Plusieurs conséquences nocives pour la santé
Le dermatologue Richard Sita distingue d’emblée deux techniques employées pour l’éclaircissement de la peau: «il s’agit premièrement de la forme cutanée qui consiste à appliquer directement sur la peau des laits de beauté, du savon de toilette. Deuxièmement, la forme intraveineuse: des seringues sont utilisées pour injecter dans l’organisme des produits contenant des corticoïdes». Plusieurs conséquences découlent de ces deux cas: des vergetures, des gales, des boutons. Ce n’est pas tout. Diabète, hypertension et hypotension, cancer des seins, problèmes rénaux, troubles de vision complètent la liste.
«Certains sujets présentent une pigmentation non homogène sur le dos des mains et sur les plantes des pieds avec une zone très foncée aux articulations. Leurs coudes et genoux sont également foncés. Cette apparence est appelée «Makoso» -pieds de porc. Chez d’autres, apparaît une teinte très irrégulière du visage avec une hyperpigmentation autour des yeux provoquant des plaques vert-noir, se manifestant lorsque la victime est exposée sans protection au soleil, appelée couramment tampon», expliqué-t-il.
Richard Sita poursuit: «on observe aussi une pilosité autour des lèvres et sur le corps. Il y a des sujets qui se voient pousser la barbe». Chez la femme enceinte ou allaitante, ces produits présentent des risques toxiques pour l’enfant. D’où l’invitation du dermatologue à tous les Kinoises et Kinois à la prudence. A l’en croire, l’hydroquinone et ses dérivés proposés sous forme de lait, crème, savon, huile, glycérine, peuvent contenir jusqu’à 22% d’hydroquinone, alors que la dose pour un usage cosmétique ne doit pas dépasser 2%.
Conscientiser la population pour une décision responsable
«Ceux qui vendent des lotions à base de l’hydroquinone, le font pour des raisons mercantiles et ne sont pas les principales victimes des problèmes causés par ces produits. C’est plutôt la population consommatrice. Si elle est informée des conséquences de ces produits, elle ne les achètera plus et les fabricants n’en fabriqueront plus», martèle ce dermatologue. Pour lui, l’essentiel est de conscientiser la population pour qu’elle prenne une décision responsable.

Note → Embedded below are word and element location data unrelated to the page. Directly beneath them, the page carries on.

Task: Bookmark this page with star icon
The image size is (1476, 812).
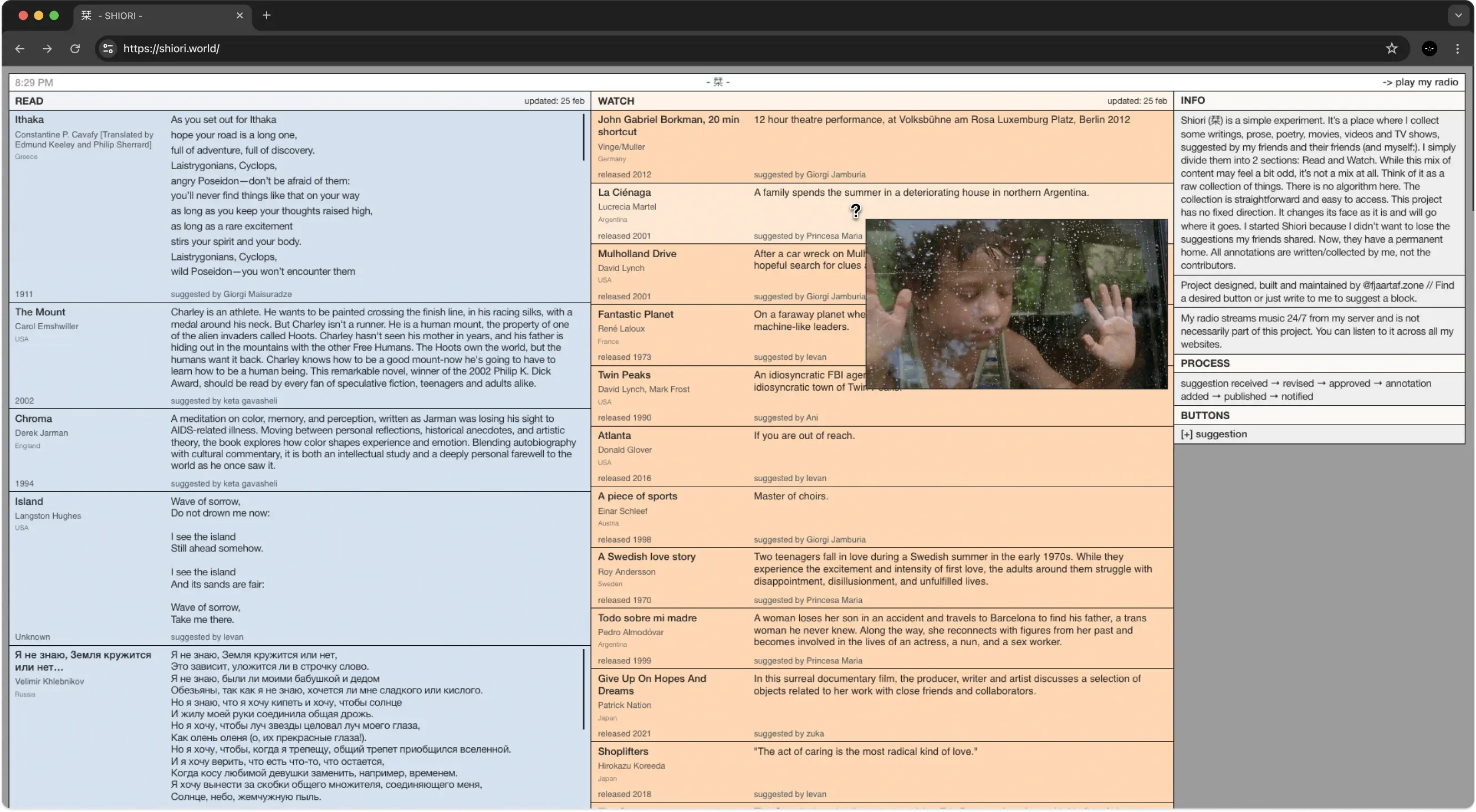Action: (x=1391, y=49)
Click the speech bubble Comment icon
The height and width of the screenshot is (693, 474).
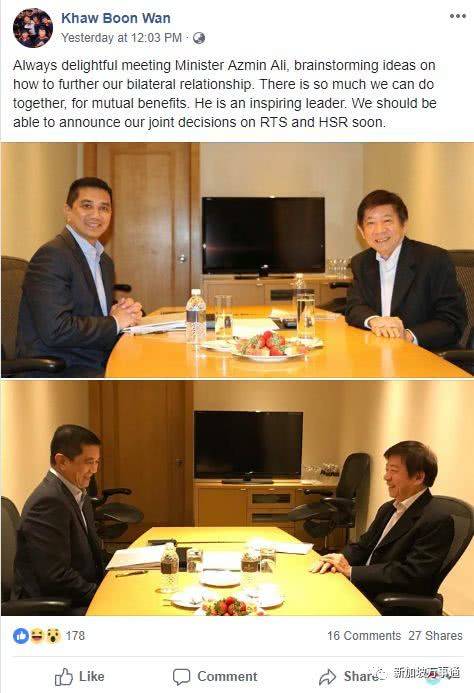[181, 677]
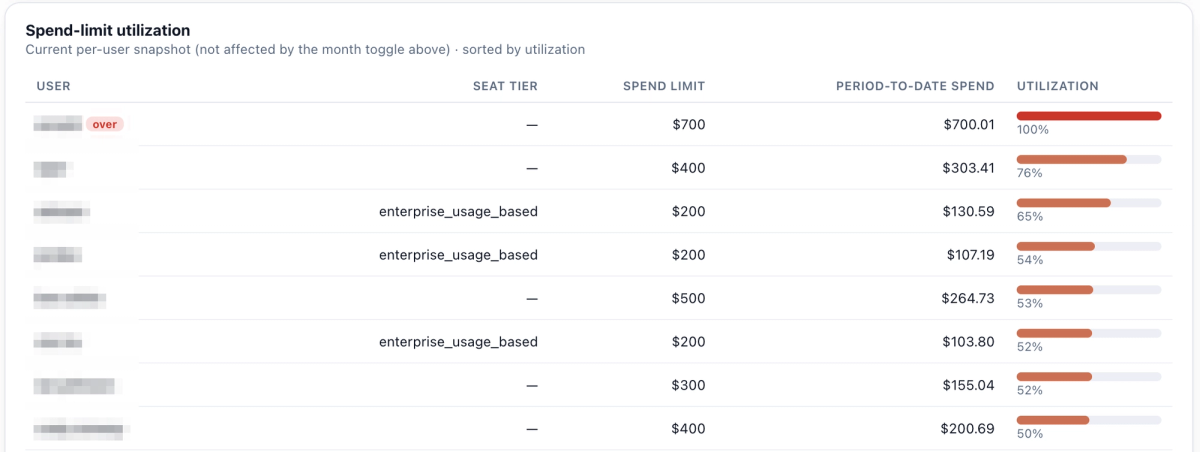Click the 54% utilization progress bar
The width and height of the screenshot is (1200, 452).
click(x=1089, y=246)
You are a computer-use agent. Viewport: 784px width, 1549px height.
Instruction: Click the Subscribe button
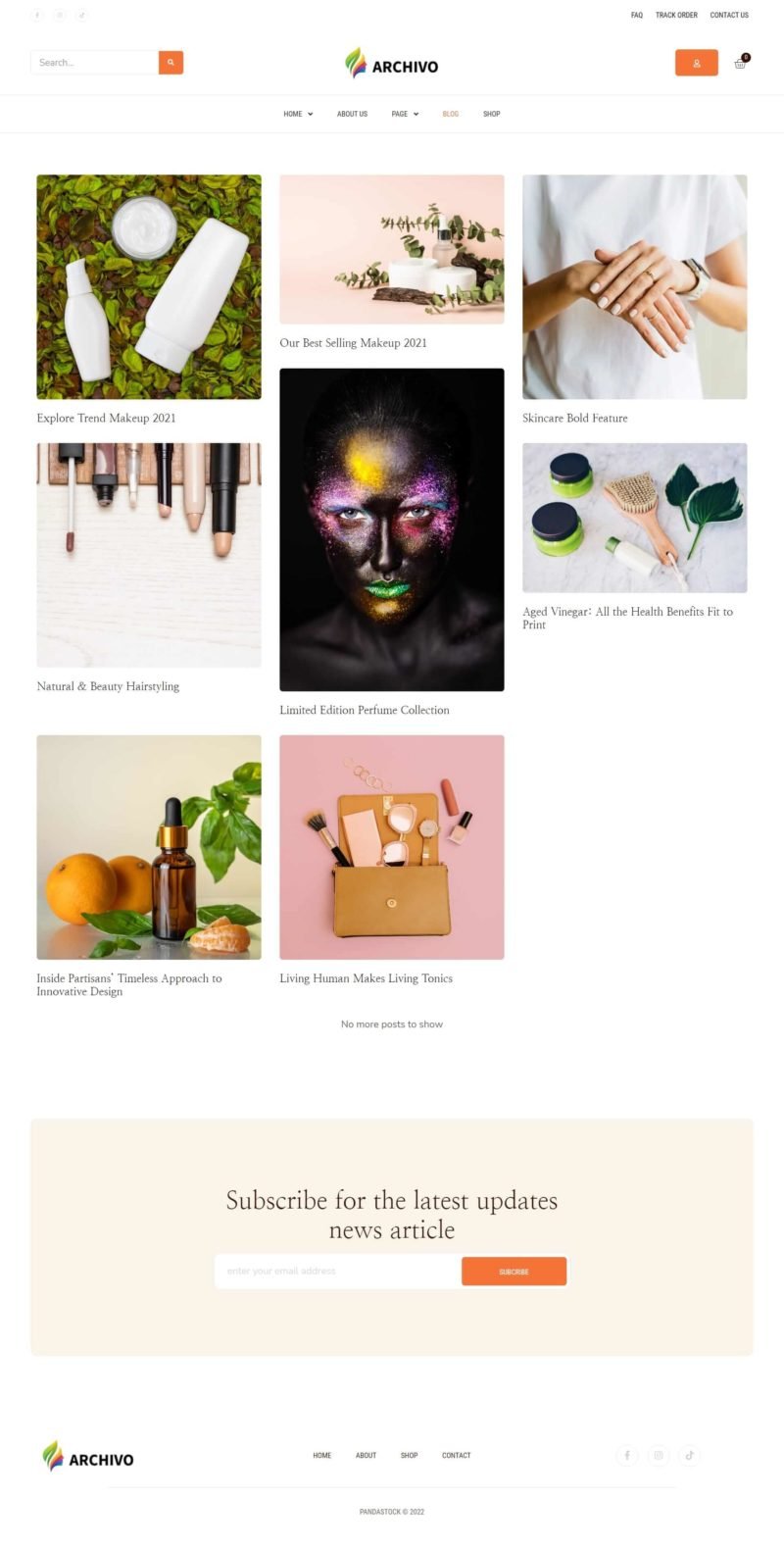pyautogui.click(x=514, y=1272)

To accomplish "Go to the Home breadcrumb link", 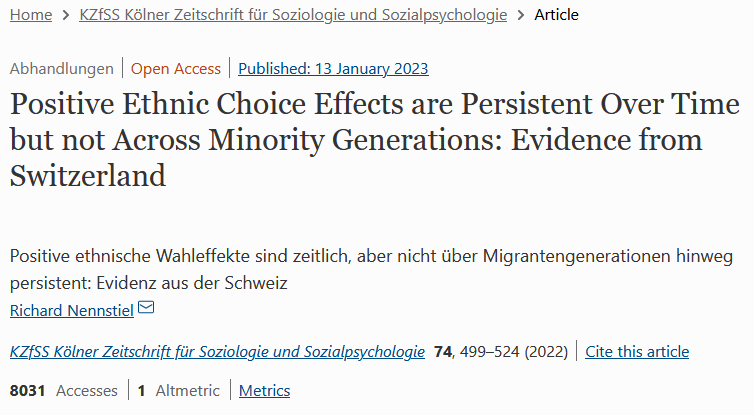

L’homme est littéralement en pleine guerre contre l’hydroquinone. A ce jour, Sita a déjà initié deux campagnes: «Non à l’hydroquinone» en 2014 et «La guerre contre l’hydroquinone» en 2015. Et pour cette année, il prépare la campagne «Hydroquinone méchant». Mais son combat ne se limite pas à la communication. Le président de l’ONG Le Risien a également lancé sur le marché un savon et une crème appelés «Ngola», fait à base des plantes naturelles. Son ONG dispose d’un autre siège au n°41 de l’avenue Libération dans le quartier UPN.